*EXTRACT PROVIDED*
Motion made, and Question proposed— That a sum not exceeding 99,629l., be granted to Her Majesty, to defray the Charge of Civil Contingencies, to the 31st day of March, 1855.

In reply to a question from Mr. VERNON SMITH,

THE CHANCELLOR OF THE EXCHEQUER

said, that the first result of Sir Stafford Northcote's service was, in con- junction with another person, a Report upon the Packet Estimates, which led to a great reduction of the expenditure of the public money. He wished that his right hon. Friend should have time to read all the blue books that were produced by Sir Stafford Northcote and other public officers, and in conclusion he begged to remark that Sir Stafford Northcote was not in possession of any other emoluments when, at the request of the Government, he consented to receive a salary for his services.

*BRIEF 1*
According to the parliamentary excerpt, what was the motion's sum of money to be granted for? Answer in one to three sentences.
*BRIEF 2*
Please answer these questions using the parliamentary excerpt:
(a) What was the most that could be granted under the motion?
(b) Whose question was the Chancellor of the Exchequer replying to?
(c) What did the Chancellor name as the first result of Sir Stafford Northcote's service?

*RECORD LIST*

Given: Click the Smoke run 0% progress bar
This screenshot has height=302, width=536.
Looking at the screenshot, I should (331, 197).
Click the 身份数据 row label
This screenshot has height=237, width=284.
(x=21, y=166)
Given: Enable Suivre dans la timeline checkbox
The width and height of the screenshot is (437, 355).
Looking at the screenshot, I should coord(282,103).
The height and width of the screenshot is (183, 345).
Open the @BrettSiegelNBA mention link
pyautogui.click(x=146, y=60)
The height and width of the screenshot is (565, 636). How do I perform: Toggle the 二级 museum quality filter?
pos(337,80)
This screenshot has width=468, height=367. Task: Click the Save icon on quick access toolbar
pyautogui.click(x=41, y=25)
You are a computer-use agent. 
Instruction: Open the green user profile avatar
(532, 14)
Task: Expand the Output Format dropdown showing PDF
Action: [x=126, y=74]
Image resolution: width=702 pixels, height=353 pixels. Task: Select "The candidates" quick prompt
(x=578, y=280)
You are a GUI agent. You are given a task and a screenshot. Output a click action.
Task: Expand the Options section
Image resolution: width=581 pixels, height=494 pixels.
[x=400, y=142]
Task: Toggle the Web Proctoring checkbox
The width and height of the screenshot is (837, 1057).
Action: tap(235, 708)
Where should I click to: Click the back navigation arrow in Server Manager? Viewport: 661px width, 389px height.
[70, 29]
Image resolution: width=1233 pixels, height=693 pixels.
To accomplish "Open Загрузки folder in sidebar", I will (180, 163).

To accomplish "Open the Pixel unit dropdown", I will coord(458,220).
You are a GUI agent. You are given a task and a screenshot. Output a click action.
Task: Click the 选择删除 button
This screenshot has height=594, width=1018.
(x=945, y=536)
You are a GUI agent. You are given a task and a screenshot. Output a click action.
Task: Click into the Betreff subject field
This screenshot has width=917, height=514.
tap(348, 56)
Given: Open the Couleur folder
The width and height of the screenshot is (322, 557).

*OUTPUT 1*
The sum was to be granted to Her Majesty to defray the Charge of Civil Contingencies up to the 31st day of March, 1855.

*OUTPUT 2*
(a) 99,629l.
(b) Mr. Vernon Smith's.
(c) A Report upon the Packet Estimates, produced in conjunction with another person.